Adoptive transfer of Tregs protected mice from coxsackievirus B3-induced myocarditis through the transforming growth factor beta-coxsackie-adenovirus receptor pathway and thus suppresses the immune response to cardiac tissue, maintaining the antiviral immune response.
柯萨奇病毒 B3 感染是人类心肌炎和扩张型心肌病的极佳模型。心脏损伤是由病毒的直接细胞病变作用引起的,或是通过免疫介导的机制引起的。调节性 T 细胞(Tregs)在负性调节宿主免疫反应和设定自身免疫激活的阈值方面发挥着重要作用。本研究旨在测试 Tregs 的保护作用,并确定其潜在机制。
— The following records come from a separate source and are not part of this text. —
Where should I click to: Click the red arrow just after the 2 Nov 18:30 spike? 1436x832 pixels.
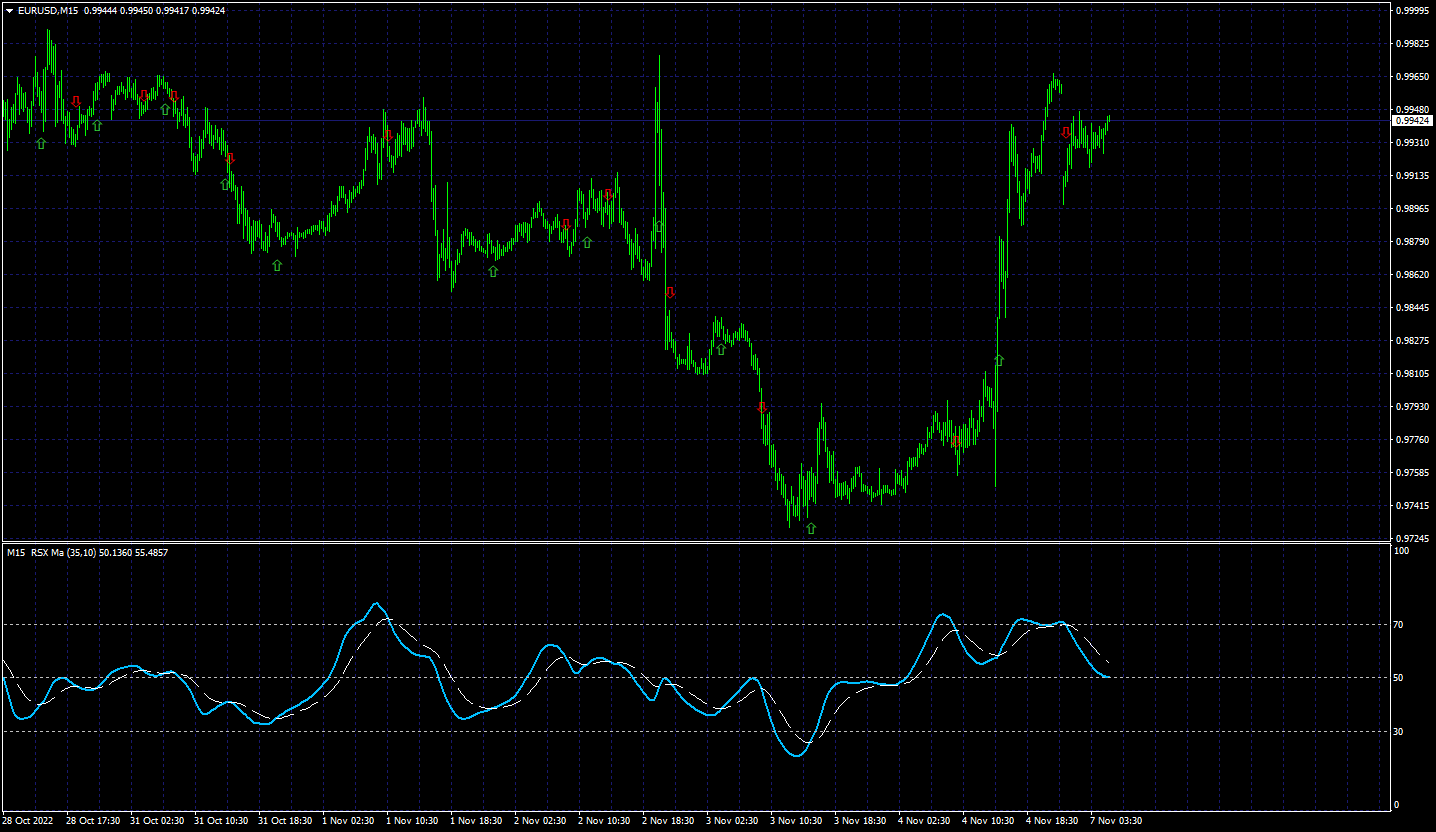point(670,293)
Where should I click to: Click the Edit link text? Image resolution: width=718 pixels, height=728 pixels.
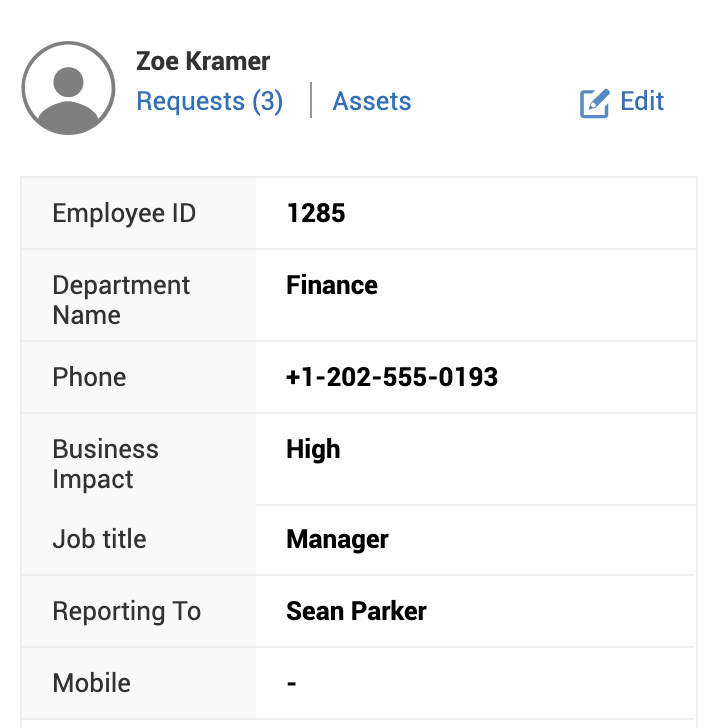(x=642, y=101)
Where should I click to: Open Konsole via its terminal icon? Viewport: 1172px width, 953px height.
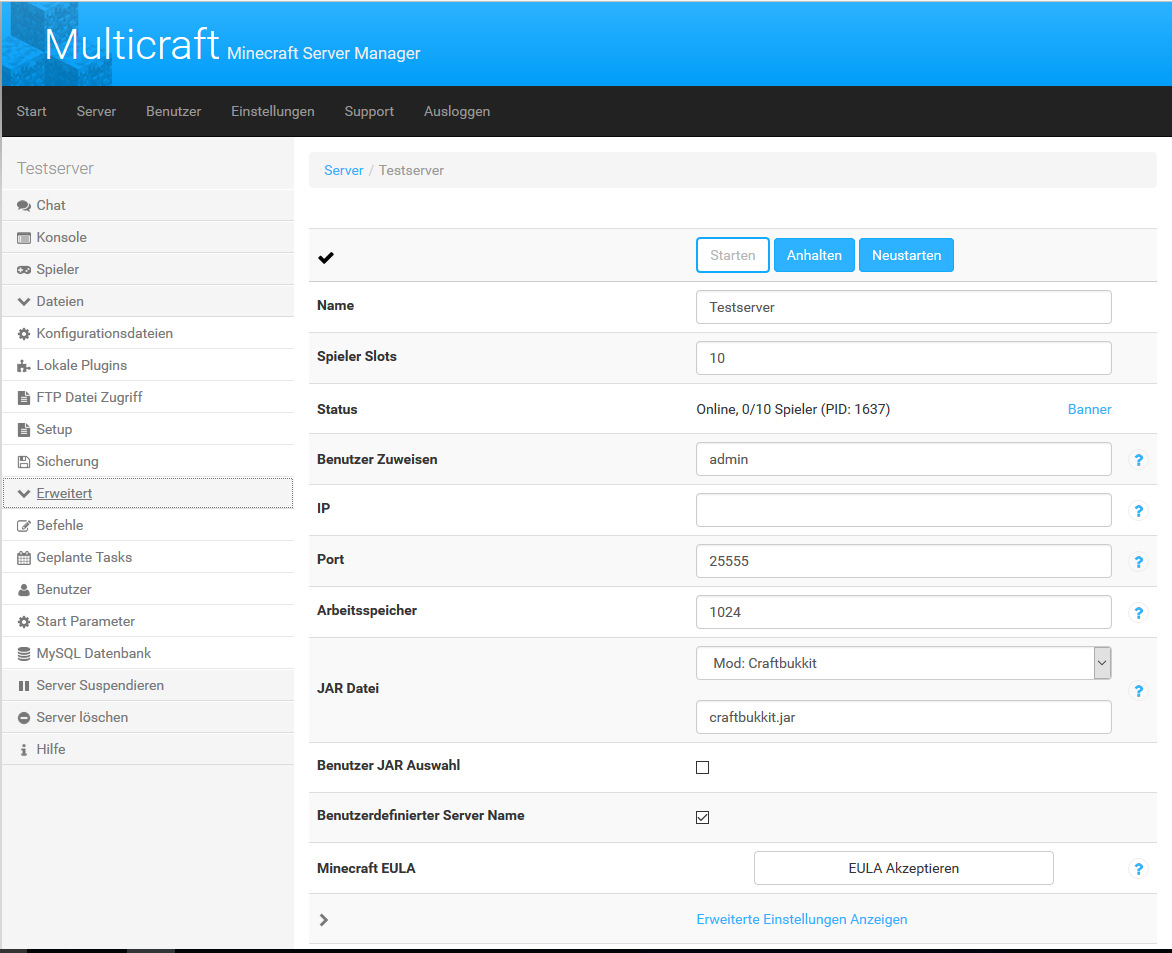click(x=24, y=238)
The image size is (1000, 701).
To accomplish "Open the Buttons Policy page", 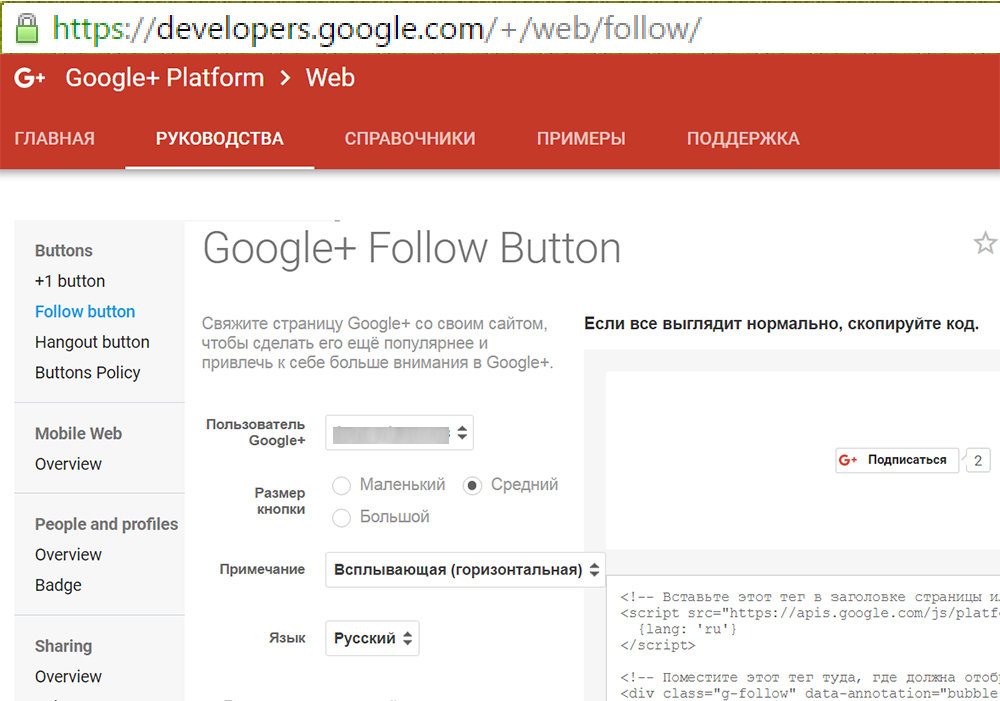I will pyautogui.click(x=89, y=372).
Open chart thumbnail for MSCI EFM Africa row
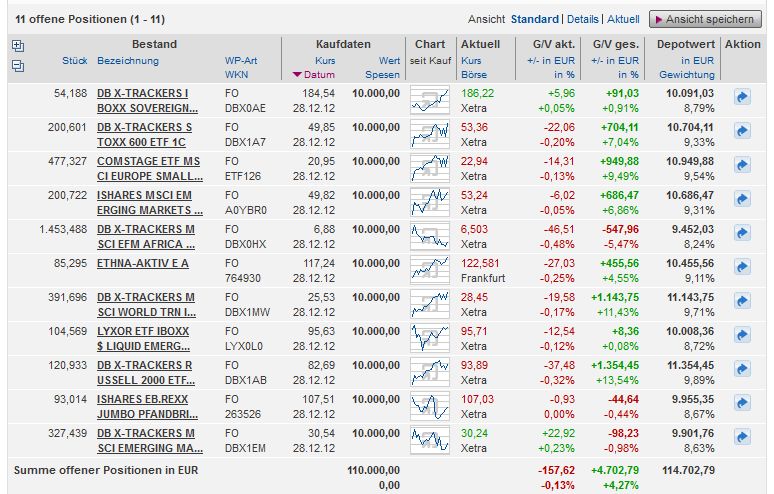 [x=429, y=234]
羧基荧光素二乙酸琥珀酰亚胺酯标记的 Tregs 或幼稚 CD4(+)T 细胞每隔 2 周静脉注射一次,共 3 次。在最后一次细胞转移后,立即用腹腔内柯萨奇病毒 B3 对小鼠进行攻击。与幼稚 CD4(+)T 细胞转导相比,Tregs 转导显示出更高的存活率(P=0.0136),但与 PBS 注射组相比没有差异(P=0.0589)。有趣的是,Tregs 还显著降低了心脏中的病毒滴度和炎症评分。与对照组相比,Tregs 转导小鼠的转化生长因子-β和磷酸化 AKT 上调,心脏中的柯萨奇病毒-腺病毒受体表达降低。转化生长因子-β降低了柯萨奇病毒-腺病毒受体的表达,并抑制了 HL-1 细胞和新生心肌细胞中的柯萨奇病毒 B3 感染。用热灭活病毒刺激从 Treg、CD4(+)T 细胞和 PBS 处理的小鼠中收集的脾细胞时,增殖率相等,而在 Treg 组中,当用未感染的心脏组织匀浆刺激时,增殖率显著降低。
通过转化生长因子-β-柯萨奇病毒-腺病毒受体途径,过继转移 Tregs 可保护小鼠免受柯萨奇病毒 B3 诱导的心肌炎,从而抑制对心脏组织的免疫反应,维持抗病毒免疫反应。